Das Bundesarbeitsgericht (BAG) hat sich am 20. Dezember 2022 in gleich zwei Urteilen zur Behandlung von Urlaubsansprüchen bei Langzeiterkrankung sowie gleichzeitig zur Anwendbarkeit von Verjährungsregeln geäußert und im Einzelnen folgende Entscheidungen getroffen:
1. Urteil zu Verfall von Urlaub bei langandauernder Arbeitsunfähigkeit (Az. 9 AZR 245/19)
Urlaub bei langandauernder Arbeitsunfähigkeit erlischt nur dann nach Ablauf eines Übertragungszeitraums von 15 Monaten, wenn der Arbeitgeber zuvor seinen Hinweis- und Mitwirkungsobliegenheiten in ausreichendem Maß nachgekommen ist.
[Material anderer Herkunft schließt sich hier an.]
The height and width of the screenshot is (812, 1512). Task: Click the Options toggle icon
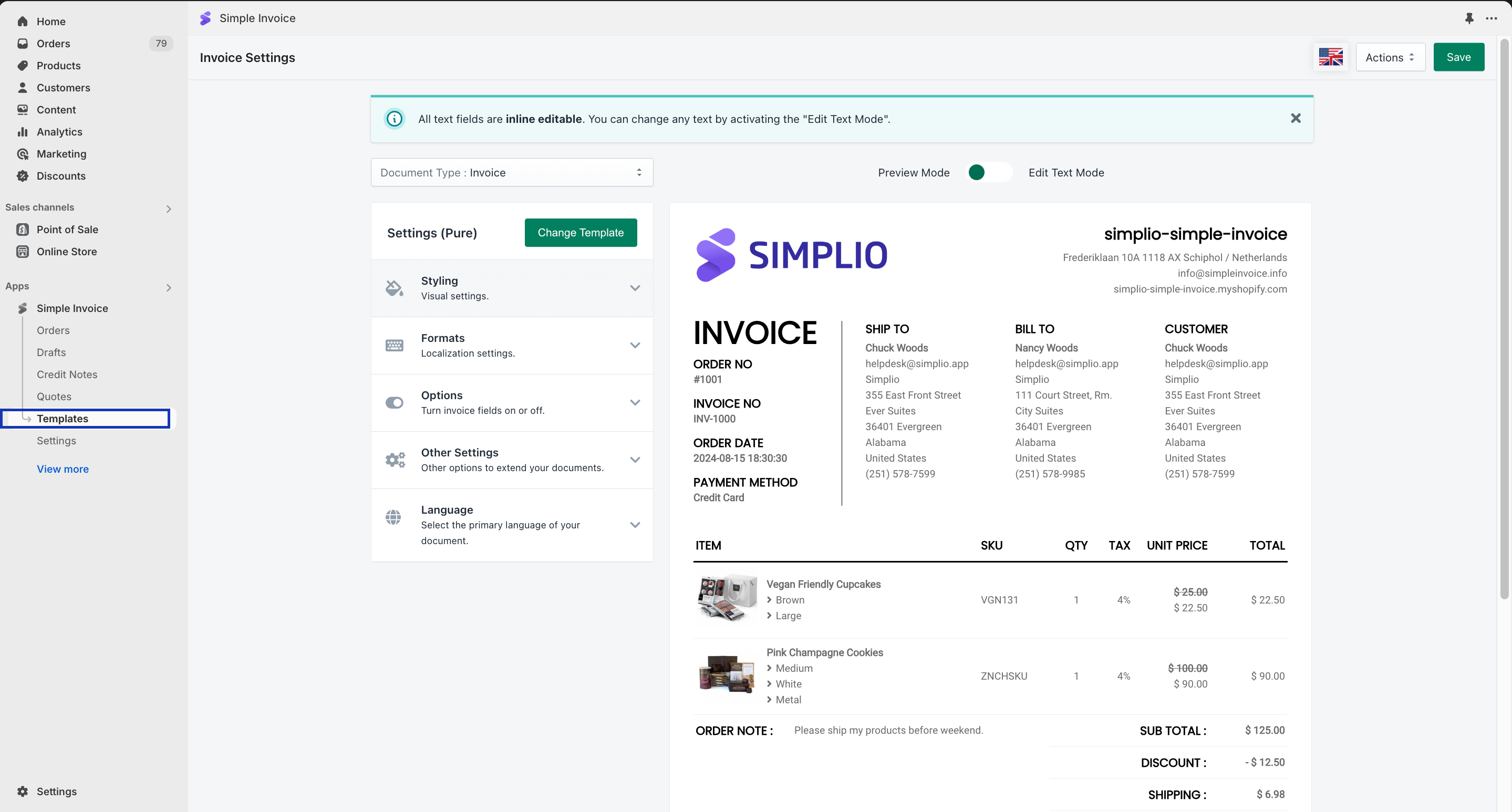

Ist der Arbeitnehmer seit Beginn des Urlaubsjahres durchgehend bis zum 31. März des zweiten auf das Urlaubsjahr folgenden Kalenderjahres aus gesundheitlichen Gründen daran gehindert war, seinen Urlaub anzutreten, komme es nicht darauf an, ob der Arbeitgeber seinen Mitwirkungsobliegenheiten nachgekommen sei. Denn auch die Erfüllung dieser Obliegenheit hätte nicht zur Inanspruchnahme des Urlaubs beitragen können.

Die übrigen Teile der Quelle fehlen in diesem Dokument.